Eine junge Verkäuferin mit schlecht gefärbten Haaren und blauem Lidschatten bediente eine ältere Dame. In diesem Moment kam aus dem hinteren Bereich, in dem schon früher die Familie des Fleischers gewohnt hatte, eine Frau in den Laden. Sie war Ende sechzig, die Dauerwelle durch viel Haarspray gefestigt und sie trug einen weißen Kittel. Sie lächelte der Kundin zu und stellte das Tablett mit der frischen Blutwurst auf den Verkaufstresen.

In diesem Moment erblickte sie Max, wurde grau im Gesicht und versuchte, sich mit den Händen auf dem Blutwursttablett abzustützen. Da es aber nur halb auf der Anrichte stand, fiel es mit lautem Getöse auf den gekachelten Boden und die Blutwürste rollten durch das Geschäft.

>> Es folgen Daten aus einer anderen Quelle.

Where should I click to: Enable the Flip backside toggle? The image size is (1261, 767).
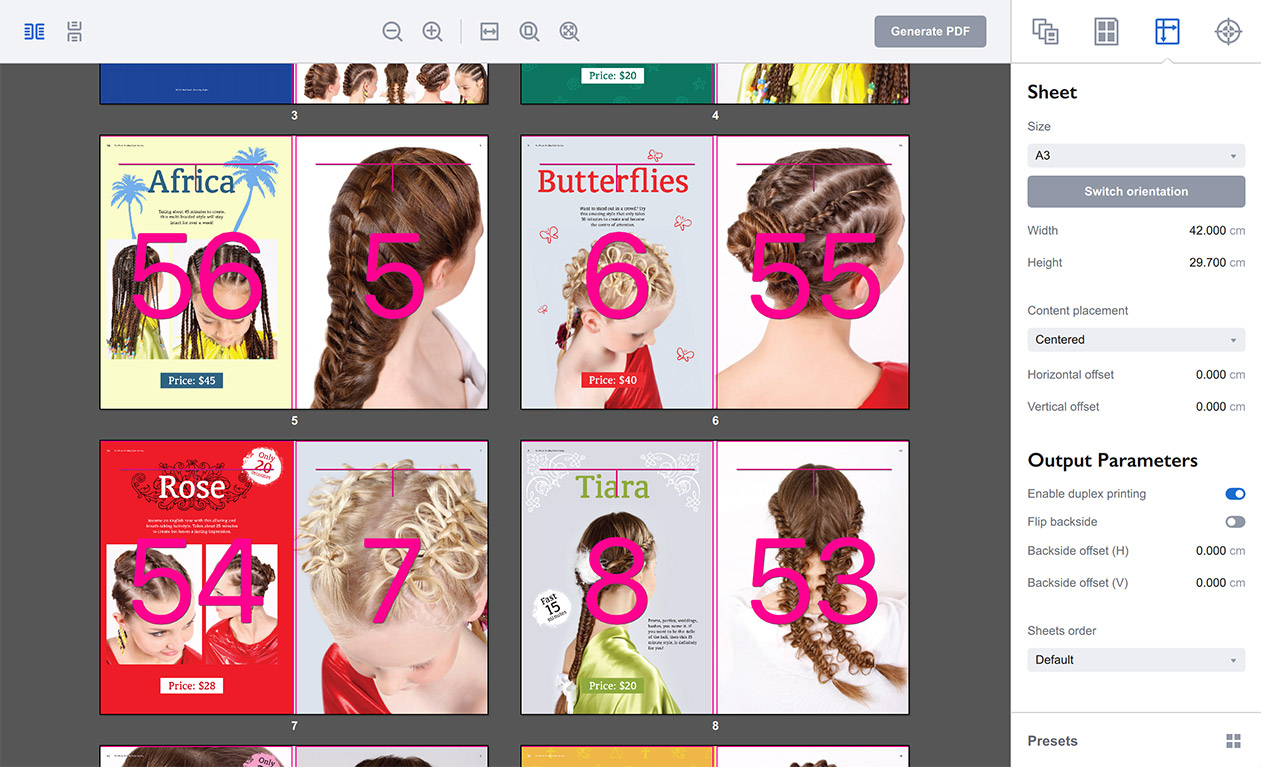[x=1235, y=522]
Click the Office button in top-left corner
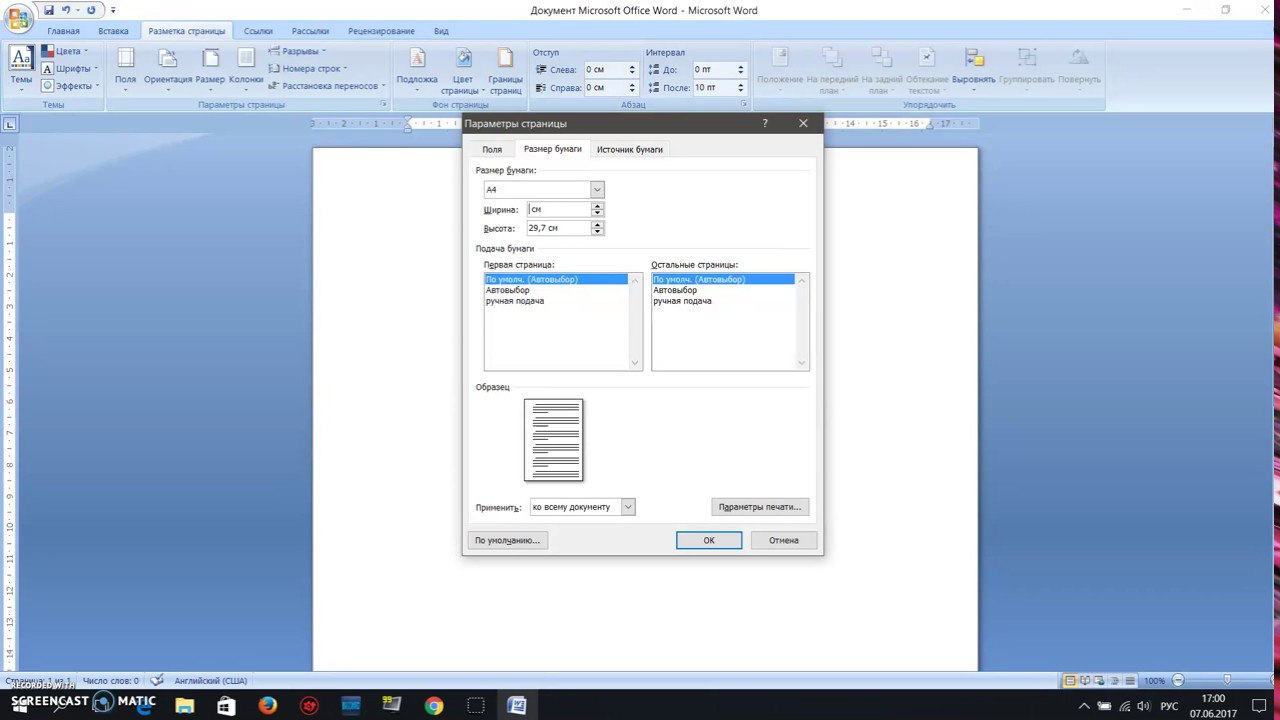The width and height of the screenshot is (1280, 720). [x=18, y=17]
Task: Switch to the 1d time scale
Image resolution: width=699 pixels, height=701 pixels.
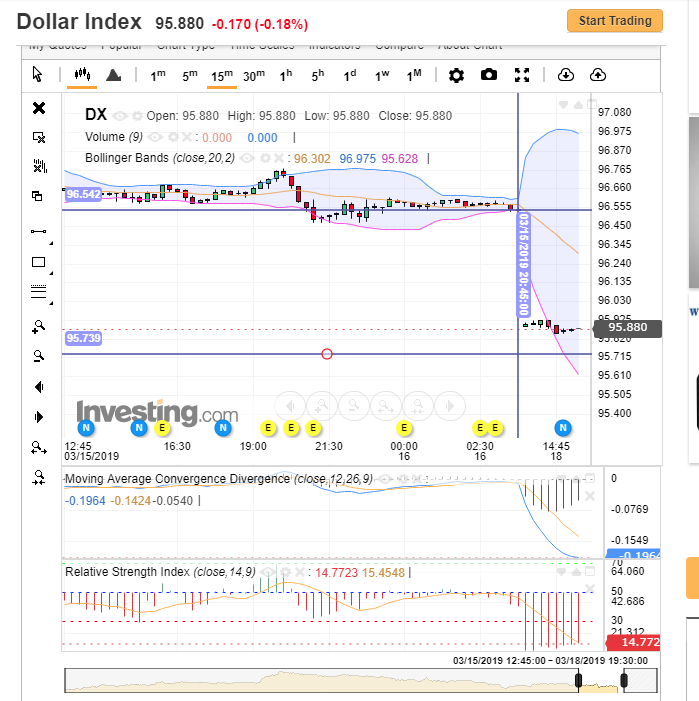Action: click(350, 76)
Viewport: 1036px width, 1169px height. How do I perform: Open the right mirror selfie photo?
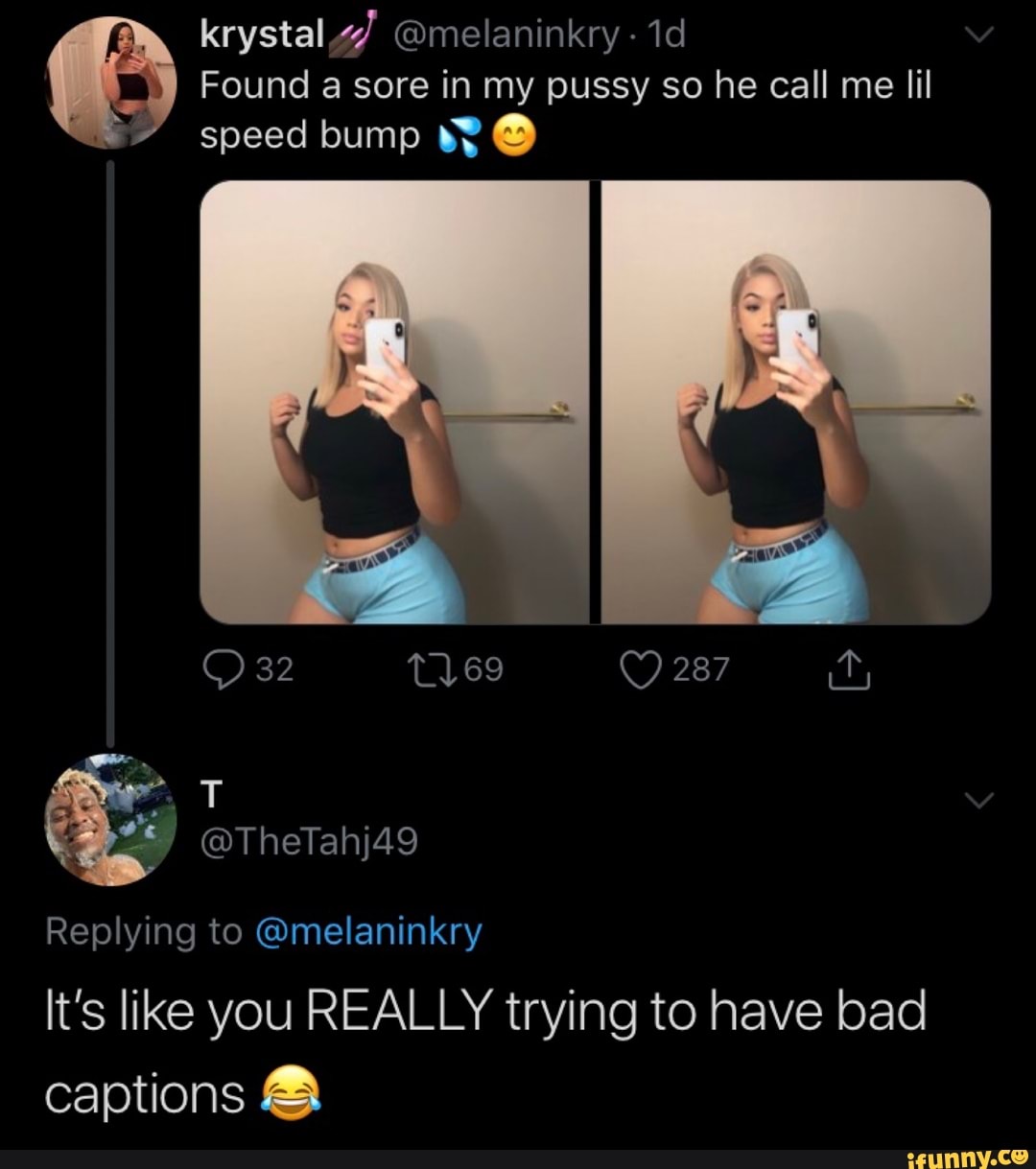tap(796, 403)
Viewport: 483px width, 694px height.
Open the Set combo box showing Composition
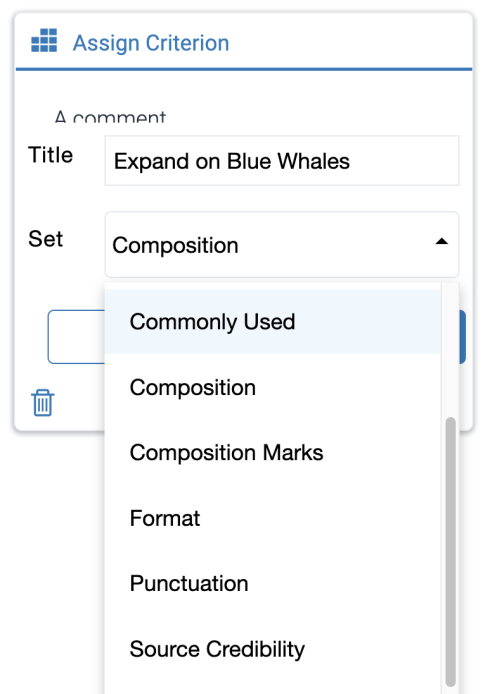click(x=282, y=245)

Max wurde übel vom Anblick des toten Fleisches. Die Frau hinter der Fleischtheke bewegte sich nicht, sondern stand mit unbeweglichem Gesicht an die Ladentheke gelehnt, umgeben von Gehacktem, Blutwurst, Rindersteaks und Aufschnitt.

Emsig versuchte die junge Verkäuferin, die heruntergefallenen Blutwürste einzusammeln, und fragte die Fleischerin, was los sei. Diese sagte nichts, sondern starrte Max stumm an. Dann rollte ihr eine dicke Träne aus dem rechten Auge und tropfte auf die Blutwurst. Ein kleines Lächeln umspielte den verknitterten Mund und sie hob die Hand, winkte. Max hob die Hand und winkte zurück, ging die vier Stufen zur Eingangstür herauf und betrat die Fleischerei.